Il sottosegretario leghista all’Economia Massimo Bitonci e il parlamentare del Movimento 5 Stelle Raphael Raduzzi, tornano alla carica per la sostituzione del tram con dei bus elettrici a Padova. «Siamo pronti ad accompagnare il sindaco Sergio Giordani e il vicesindaco Arturo Lorenzoni dal ministro dei Trasporti Danilo Toninelli per aprire un tavolo sul tram padovano», hanno sottolineato durante una conferenza stampa.

Come scrive Alberto Rodighiero a pagina 4 del Gazzettino di Padova in edicola oggi, l’ex sindaco leghista e il parlamentare grillino hanno già cominciato una serie di incontri con i tecnici del Ministero delle Infrastrutture. Raduzzi specifica che «al Ministero hanno un quadro chiaro sul tram padovano. Toninelli è assolutamente disponibile ad una revisione progettuale del Sir 3. Le possibilità sono molte, per esempio un filobus ibrido. Il ministero è disponibile anche a valutare la possibilità di puntare su un nuovo percorso. Passando al Sir 2, invece, ora non potrà più esserci un’interlocuzione diretta tra Comuni e ministero, ma un bando con criteri molto stringenti, fondamentale sarà il rapporto costi-benefici. Stando così le cose, sarà molto difficile che possa passare il progetto targato Translohr. Proprio per questo è necessaria una riflessione».

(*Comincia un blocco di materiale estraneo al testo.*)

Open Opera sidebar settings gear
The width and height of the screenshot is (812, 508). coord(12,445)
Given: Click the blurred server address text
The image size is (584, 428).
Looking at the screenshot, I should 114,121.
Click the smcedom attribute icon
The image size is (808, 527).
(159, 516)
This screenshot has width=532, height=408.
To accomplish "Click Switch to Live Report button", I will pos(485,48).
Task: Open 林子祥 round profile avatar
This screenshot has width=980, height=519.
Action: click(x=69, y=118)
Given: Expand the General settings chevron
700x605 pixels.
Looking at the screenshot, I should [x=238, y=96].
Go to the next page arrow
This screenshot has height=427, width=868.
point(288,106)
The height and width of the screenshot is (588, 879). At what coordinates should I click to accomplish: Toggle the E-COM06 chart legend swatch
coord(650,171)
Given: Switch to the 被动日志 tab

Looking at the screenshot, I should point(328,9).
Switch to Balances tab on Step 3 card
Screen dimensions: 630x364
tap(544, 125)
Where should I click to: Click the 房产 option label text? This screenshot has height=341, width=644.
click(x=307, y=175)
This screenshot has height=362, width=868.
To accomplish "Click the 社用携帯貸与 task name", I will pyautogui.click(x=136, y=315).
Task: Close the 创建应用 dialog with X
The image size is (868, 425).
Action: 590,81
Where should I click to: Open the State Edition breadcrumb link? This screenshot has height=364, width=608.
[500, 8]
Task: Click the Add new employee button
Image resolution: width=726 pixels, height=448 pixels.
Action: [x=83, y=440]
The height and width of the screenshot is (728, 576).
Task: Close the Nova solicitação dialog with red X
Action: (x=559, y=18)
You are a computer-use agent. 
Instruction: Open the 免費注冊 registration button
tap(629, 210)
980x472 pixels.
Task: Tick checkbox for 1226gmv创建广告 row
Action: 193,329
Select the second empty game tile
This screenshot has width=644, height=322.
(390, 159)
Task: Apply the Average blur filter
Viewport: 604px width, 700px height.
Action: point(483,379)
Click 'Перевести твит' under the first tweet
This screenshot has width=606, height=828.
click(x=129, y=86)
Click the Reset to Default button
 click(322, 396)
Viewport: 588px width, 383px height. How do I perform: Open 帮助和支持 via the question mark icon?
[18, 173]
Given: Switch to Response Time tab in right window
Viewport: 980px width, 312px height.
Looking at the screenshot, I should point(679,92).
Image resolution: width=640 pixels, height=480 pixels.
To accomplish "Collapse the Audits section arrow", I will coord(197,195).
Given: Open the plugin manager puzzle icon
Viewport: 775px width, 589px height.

Bitonci invece ha insistito sul rapporto costi-benefici: «Per quel che riguarda il Sir 2, abbiamo molte perplessità che il progetto abbia una sua sostenibilità. Abbiamo chiesto a Toninelli di lavorare sul filobus elettrico da 24 metri. Così ci sarebbe una valida alternativa al tram tradizionale, su cui questa amministrazione sta insistendo in modo ideologico». Il vicensindaco di Padova, Arturo Lorenzoni, frena: «Sono disponibile a dialogare con tutti ma da parte di Lega e 5 Stelle non è arrivata alcuna proposta concreta. Stanno facendo solo politica».